**INPUT**

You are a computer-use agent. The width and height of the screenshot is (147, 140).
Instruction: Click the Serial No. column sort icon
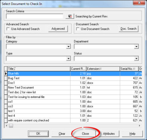coord(134,69)
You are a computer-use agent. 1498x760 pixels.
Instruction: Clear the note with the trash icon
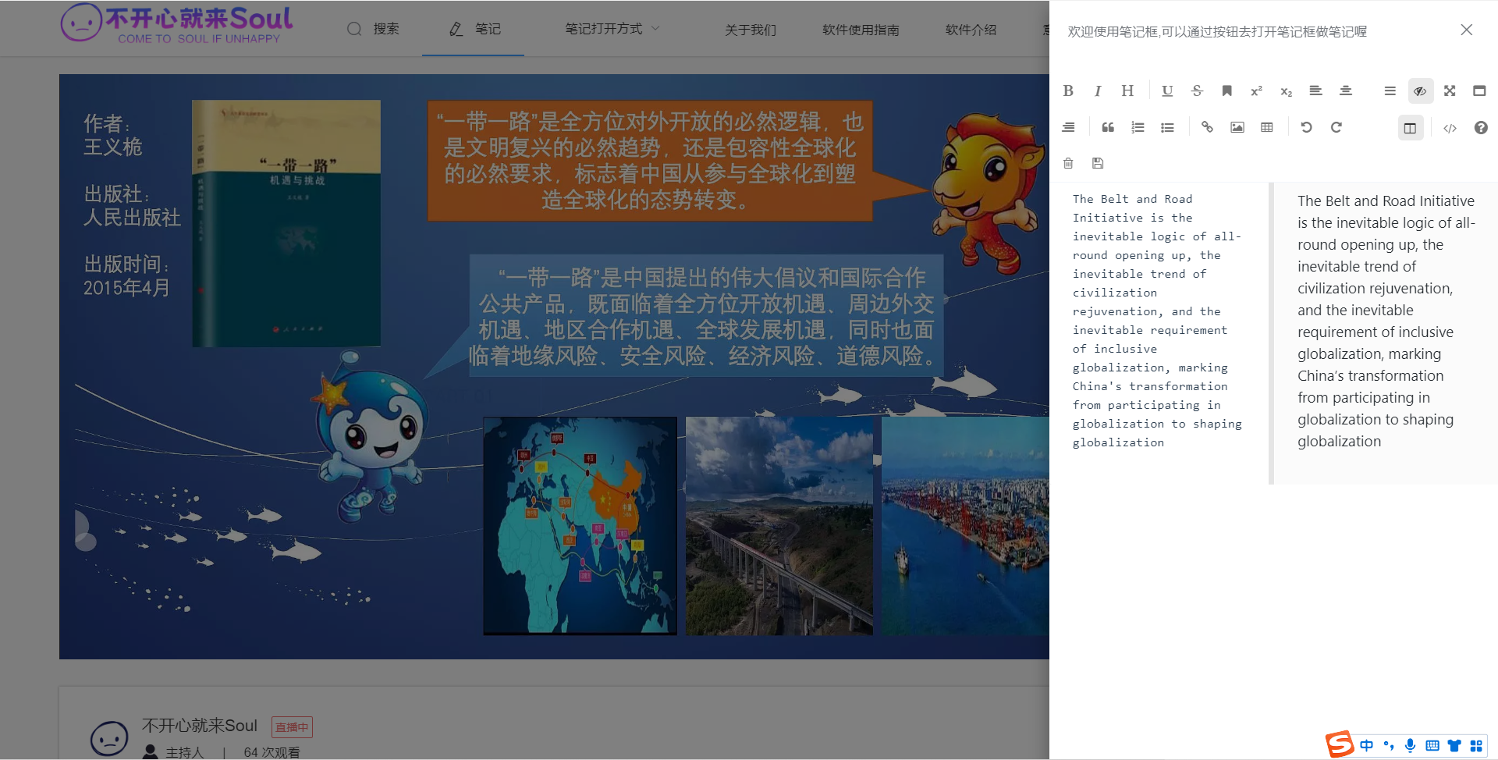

**TASK INSTRUCTIONS**
Restate each line of the records exactly; pictures do not belong in the copy.

**WRITTEN SOLUTION**
You are a computer-use agent. The width and height of the screenshot is (147, 140).
Instruction: Click the Serial No. column sort icon
coord(134,69)
You are a computer-use agent. 1498x760 pixels.
Instruction: Clear the note with the trash icon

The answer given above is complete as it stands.